Felietony

SHENZHEN w czasach 2019-nCoV

on
10 lutego 2020

Wiem, że zapowiadałem na ten tydzień drugi tekst z Laosu, lecz od jakiegoś czasu codziennie wypytywany jestem o sytuację w Shenzhen w obliczu rozprzestrzeniającego się w Chinach wirusa. Wypad na zakupy uzmysłowił mi iż sytuacja w mieście jest na tyle odmienna od zwyczajnej, że warto o tym napisać, tym bardziej, że podobnej szansy mogę już nie mieć. Zapraszam więc do siebie, choć czasy zdecydowanie odwiedzinom Chin nie sprzyjają.

 

O Wuhan pisałem już jakiś czas temu i nie ma sensu, bym ponownie przytaczał informacje o koronawirusie. Sąsiadujące z Hong Kongiem Shenzhen położone jest ok 1000km na południe od objętego kwarantanną miasta i powstało zaledwie 40 lat temu, gdy rząd ChRL zdecydował o utworzeniu tu specjalnej strefy gospodarczej. W tym czasie z wioski rybackiej Shenzhen rozrosło się do 12 milionowego miasta. Jak łatwo da się wywnioskować z tych danych, Shenzhen jest pełne przyjezdnych, a pytanie „skąd jesteś” jest tu na porządku dziennym. Mało kto powiedzieć może, że jest „stąd” i z tego powodu każdego roku w okolicach Chińskiego Nowego Roku miasto wyludnia się w znaczącym stopniu. W Shenzhen mieszkam już od siedmiu lat (plus jeden rok w 2009) i chiński okres świąteczny zawsze uważałem za najlepszy czas w roku. Miasto zyskiwało na przestrzeni, a korzystanie z metra nawet na najbardziej obleganych zazwyczaj liniach, nie prowadziło do irytacji. Naturalnie można było popełnić błąd i udać się w weekend do Ikei, lub do nadmorskiego parku, by przekonać się, gdzie zgromadzili się wszyscy pozostali w mieście, lecz mowa tu raczej o pojedynczych miejscach. Obecnie sytuacja wygląda drastycznie odmiennie.

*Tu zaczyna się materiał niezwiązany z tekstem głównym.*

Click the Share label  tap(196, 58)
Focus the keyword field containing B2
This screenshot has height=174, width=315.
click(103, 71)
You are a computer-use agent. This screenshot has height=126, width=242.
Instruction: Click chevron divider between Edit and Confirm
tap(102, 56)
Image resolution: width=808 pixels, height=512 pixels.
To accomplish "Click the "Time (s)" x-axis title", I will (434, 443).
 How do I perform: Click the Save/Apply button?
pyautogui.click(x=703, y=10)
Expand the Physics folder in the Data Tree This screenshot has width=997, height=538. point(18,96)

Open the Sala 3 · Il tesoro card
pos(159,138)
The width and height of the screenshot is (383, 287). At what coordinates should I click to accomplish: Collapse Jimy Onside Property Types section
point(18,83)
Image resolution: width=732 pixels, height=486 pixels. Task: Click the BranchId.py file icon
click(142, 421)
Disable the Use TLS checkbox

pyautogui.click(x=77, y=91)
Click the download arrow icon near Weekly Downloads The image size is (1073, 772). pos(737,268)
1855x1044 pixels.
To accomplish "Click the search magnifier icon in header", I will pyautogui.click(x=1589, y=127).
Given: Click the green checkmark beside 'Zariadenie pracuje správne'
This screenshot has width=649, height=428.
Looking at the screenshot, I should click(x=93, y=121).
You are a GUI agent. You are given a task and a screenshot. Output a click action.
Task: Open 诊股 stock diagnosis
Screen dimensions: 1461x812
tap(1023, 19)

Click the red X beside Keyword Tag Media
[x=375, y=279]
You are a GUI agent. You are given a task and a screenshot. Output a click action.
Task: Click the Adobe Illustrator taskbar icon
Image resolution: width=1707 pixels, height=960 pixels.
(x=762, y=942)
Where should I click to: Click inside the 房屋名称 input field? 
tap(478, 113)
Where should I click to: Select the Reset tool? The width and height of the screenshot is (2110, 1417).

Od ponad 2 tygodni staram się nie wychodzić z mieszkania, jeśli nie jest to konieczne i podobne podejście ma większość mieszkańców. Na ulicach można spotkać innych ludzi – nie można mówić tu o obrazach rodem z wizji apokaliptycznych – lecz miasto wciąż wygląda na opustoszałe, mimo iż obchody Nowego Roku skończyły się przed tygodniem. Po ulicach przemieszczają się głównie taksówki i prawie puste autobusy, a zwykle zakorkowane drogi, teraz straszą pustkami. Ponoć w Polsce kreowany jest obraz pustych półek sklepowych i ludzi walczących o pożywienie. Nic takiego nie ma miejsca; Większe sklepy działają jak zwykle i są w pełni zaopatrzone. Jedynym zauważalnym brakiem, jaki mnie dotknął, był brak śmietany w jedynym markecie, w którym takową mogłem zakupić. Poza tym, nie zauważyłem żadnych niedogodności. Poza mieszkaniami wszyscy bez wyjątku poruszają się w maseczkach. Są one zresztą obowiązkowe, by wejść do jakiegokolwiek centrum handlowego. Liczba drzwi wejściowych została ograniczona, a przy każdych stoi ochroniarz z termometrem zbliżeniowym, którym sprawdza temperaturę wszystkich, chcących wejść do środka. Kilka dni temu kobieta, która odmówiła założenia maseczki i wdała się w kłótnię z ochroniarzami, została przed jednym ze sklepów spacyfikowana, a po przybyciu policji aresztowana. Zakaszlenie w miejscu publicznym miejscu spotyka się z różnymi reakcjami pozostałych odwiedzających – od zaniepokojonych spojrzeń, po ewidentne zwiększenie odległości od kaszlącego.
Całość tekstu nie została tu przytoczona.